本

『かのこちゃんとマドレーヌ夫人』

ホンとの本

『かのこちゃんとマドレーヌ夫人』
万城目学
角川文庫
\476+
2013.1.

 国語の授業で、テキストにあった。文が歯切れ良く、飄々としている魅力もあって、物語全体を読んでみたいと思った。かのこちゃんという、小学校一年生の女の子が登場する。それが、飾らない、子どもの世界をよく表しているように思えた。巻末の「解説」を見て知ったことだが、小学校に協力してもらって、取材をしているという。なるほど、それで生き生きと子どもたちの姿が描かれているわけだ。
 他方、マドレーヌ夫人というのは、アカトラの猫である。猫たちの世界の交流が、こちらはもちろん取材というよりは観察に基づくのであろうし、想像して描いているに違いないのだが、これまた生き生きと描かれている。ただ、こちらはぐっと人間寄りである。マドレーヌ夫人は、大雨の日、その犬小屋に隠れていた。その主は、玄三郎という老いた柴犬。玄三郎はそのアカトラ猫をかくまい、共に済むようになる。この玄三郎こそ、かのこちゃんの家の犬なのであった。
 猫の世界の出来事が、果たしてどこまで現実であるのか、ちょっと分かりにくくなることがあるが、ふと人間と入れ替わるという事件が起こり、マドレーヌ夫人は、人間の姿でかのこちゃんと交わることもあった。
 物語は、あらすじや結末をご紹介することができないと考えている。はちゃめちゃなかのこちゃんは、転校生のすずちゃんと親友になり、しかし寂しいことにもなるのであるが、それとマドレーヌ夫人との関わりについては、どうぞ物語を楽しんで戴きたい。
 テンポがいいし、表現も抵抗なく楽しめる。話は落ち着くところに落ち着いているようでもあるが、何か収まりが悪いような感覚もしていた。どうしてだか、私の感覚がおかしいからなのかもしれないが、なんだか居心地が悪い。私があまりにも、万事説明のつく展開を期待していたのだろうか。いわゆる「回収」がきちんとなされていて、隅から隅までパズルがきちっとはまるような読後感を求めてしまっているのだろうか。
 村上春樹も、小川洋子もそうだが、物語は決して伏線が「回収」されないままに終わる。
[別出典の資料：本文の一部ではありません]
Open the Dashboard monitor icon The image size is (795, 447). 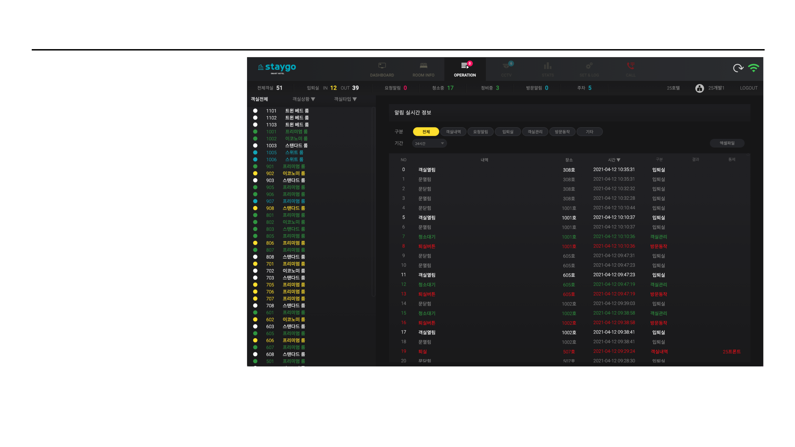click(x=382, y=66)
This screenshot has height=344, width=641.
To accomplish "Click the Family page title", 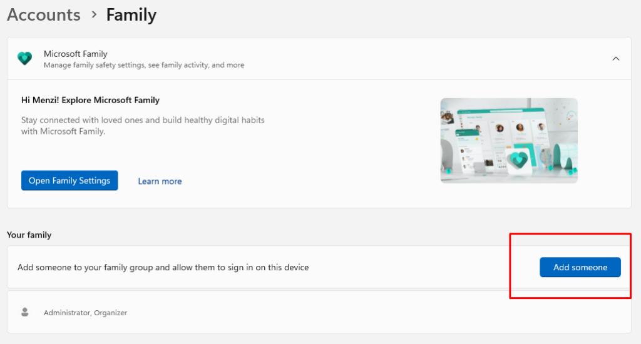I will click(x=131, y=14).
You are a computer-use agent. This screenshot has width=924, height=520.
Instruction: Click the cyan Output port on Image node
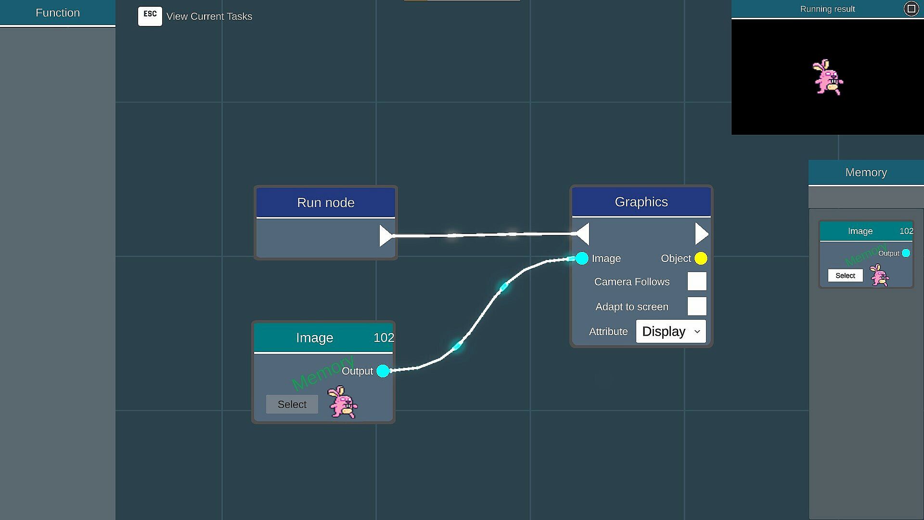point(383,371)
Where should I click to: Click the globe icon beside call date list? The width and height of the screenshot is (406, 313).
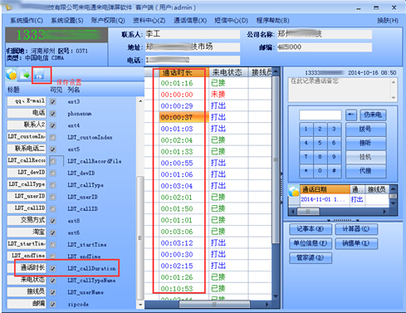click(x=294, y=191)
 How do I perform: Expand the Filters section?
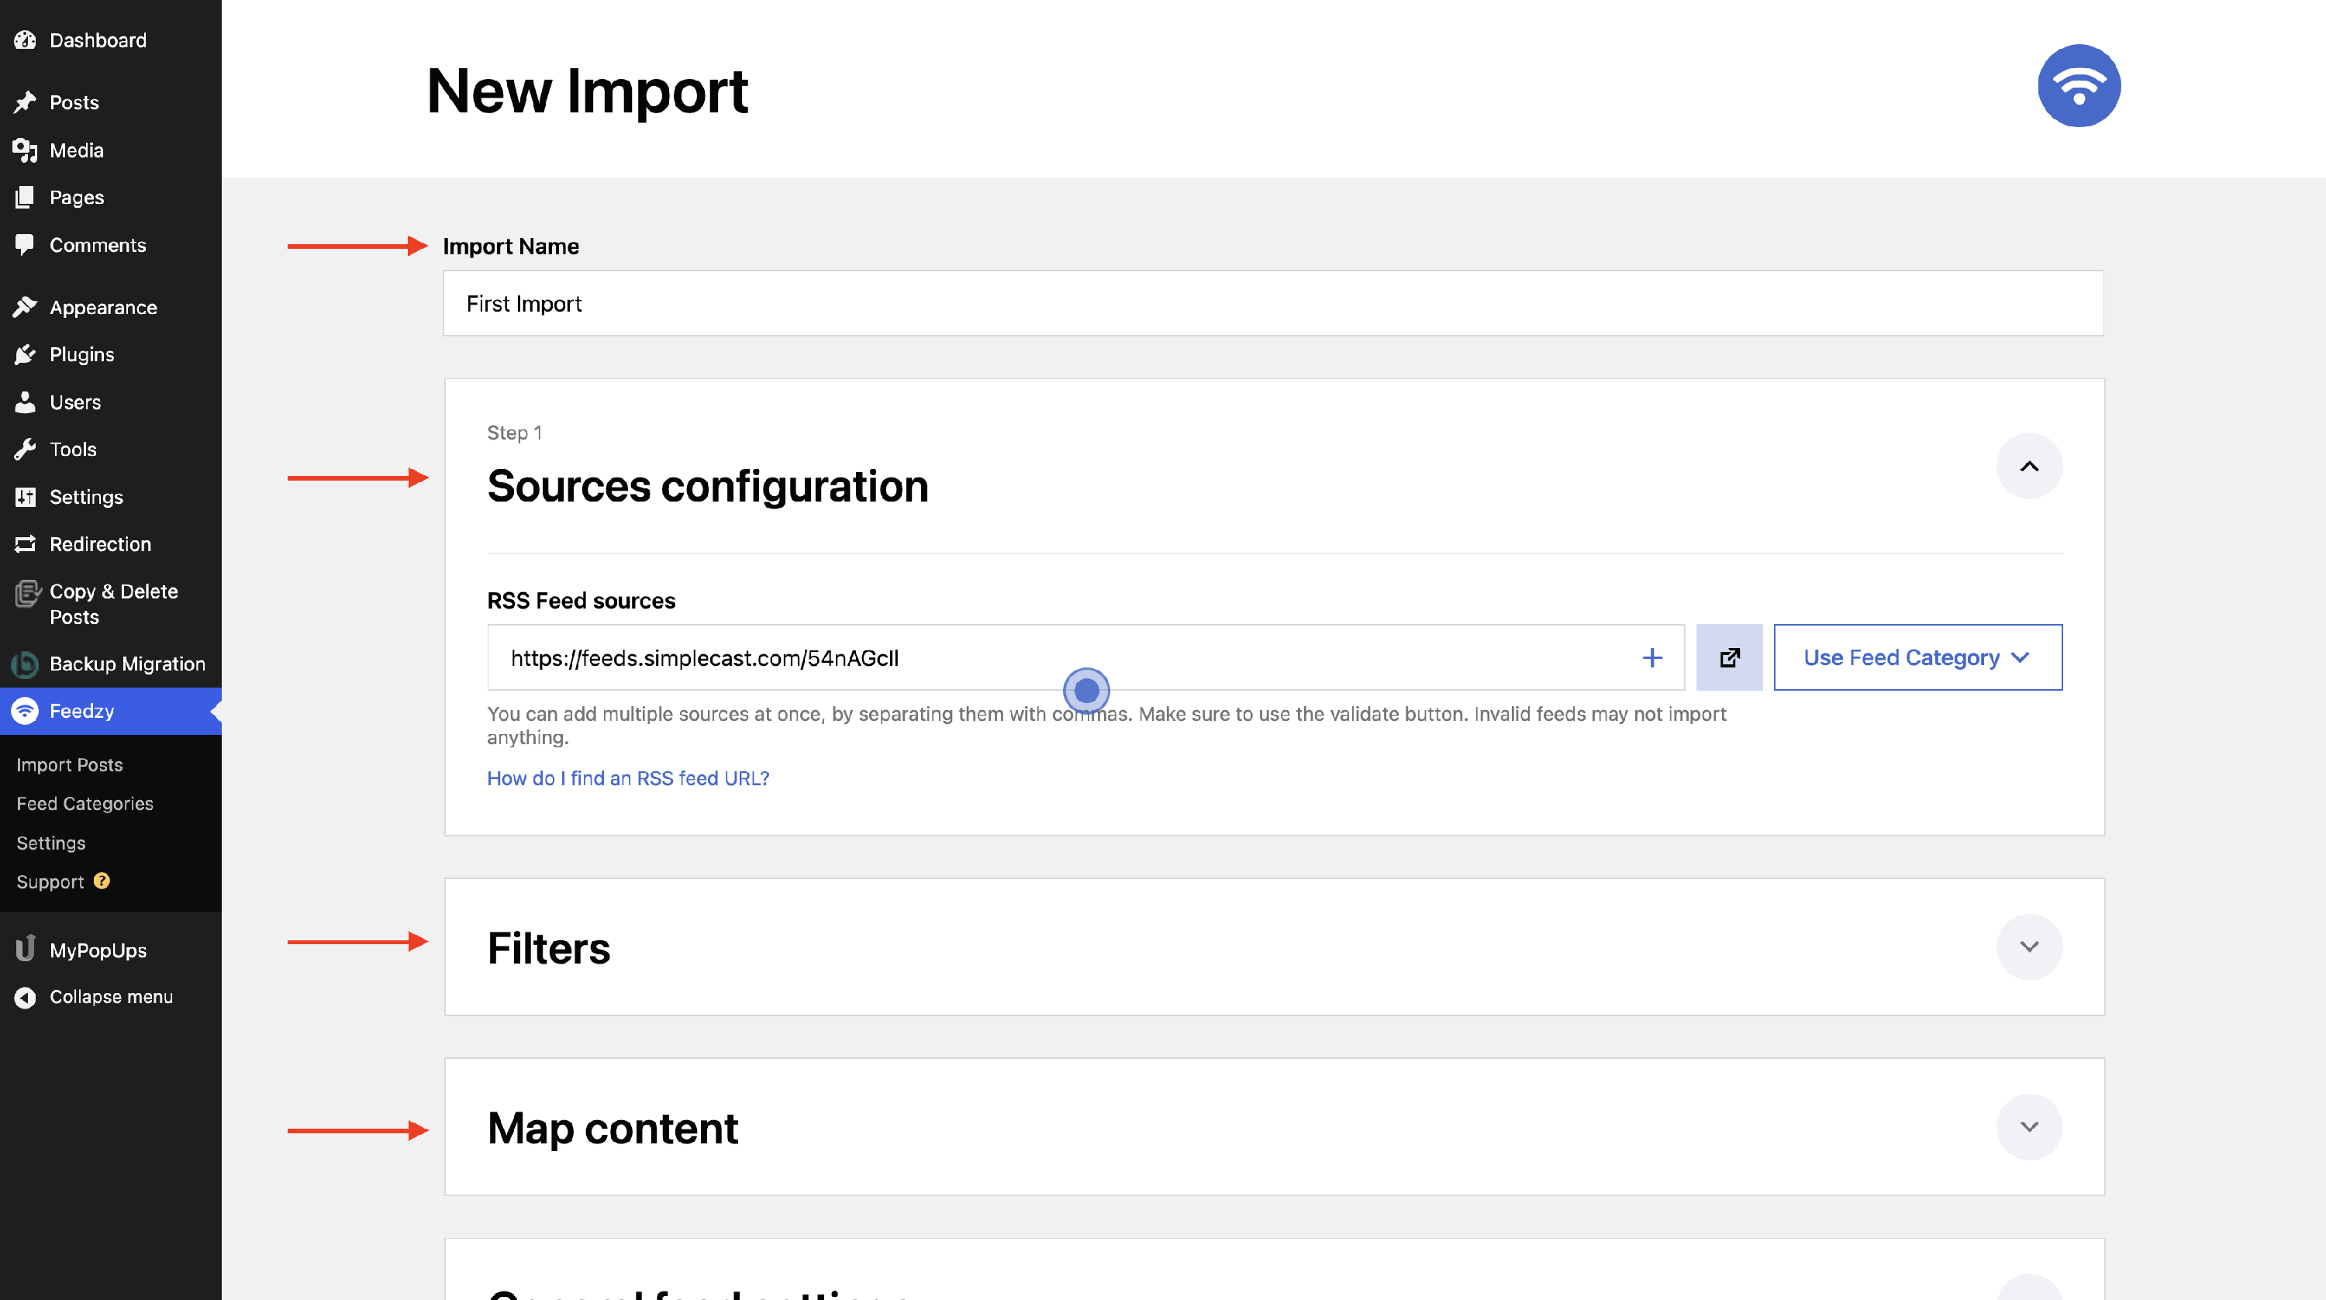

どこか流れに任せて話が進み、計算されない偶然の中で終わる。引っかかっていたことの解決は、その後読者が心の中ですればいい、とでもいうように。村上春樹の場合は、タイトルを思いついたら後はそこから文字が出て行くばかりであり、自分の作品を読み返すこともないというし、小川洋子の場合は、要約できるような物語であれば書く意味がないともいう。それが、近年の世界的な傾向なのかもしれない。この二人が海外で最も読まれている日本の作家であるというところが、何かを教えてくれているような気もする。たとえば、現実は計算された摂理の中にあるのではないし、人生はパズルではない、などというように。だからこの二人の物語は現実離れしているものが多いにも拘わらず、逆にリアリティを伝えていくことになるのかもしれない。
 それに比べると、この物語は、かなり「回収」されている部類である。だから、現実にこんなことがあったら、いかにもつくりものの物語でしかないというふうに取られることだろう。猫と人とが入れ替わるとか、猫同士の社会がこのようにあるとか、突拍子もないことを混ぜているのは、あらゆる現実を破棄したからでもあり、だからまたそれなりに話がまとまっていくことを許しているということなのかもしれない。
 ステキだと思うのは、かのこちゃんが、終始あっけらかんとして、子どもらしく存在していることだ。感情の波はもちろんある。だが、特別に人生を悟ったり、決定的な成長をしたりするわけでもない。飄々と過ごし、それでいて確かに何らかの成長はあることを伝えるけれども、ここにあるのは子どもの、ありきたりの日常でしかないのだ。その中に、非現実的なファンタジーが混じる。
 思うに、子どもの日常とは、このような平凡さと非現実との共存するあり方をしているのではないだろうか。大人がどのように見ようと、子どもは子どもであり、大人にはもう見えなくなった世界に生きている。それは、もしかすると作者自身も、気づいていないかもしれない。かのこちゃんにあるリアリティは、マドレーヌ夫人にはない。猫の生態をそれなりに描くことはあるが、付け足しのようでもある。ただ、視点をかのこちゃんからずらすことによって、かのこちゃんの一人称にならず、子どもを外からも見つめる視点を設けることで、読者は時に大人の目で様子を見、時に子どもの眼差しで様子を見ることが許されているのだろうか、とふと思うのであった。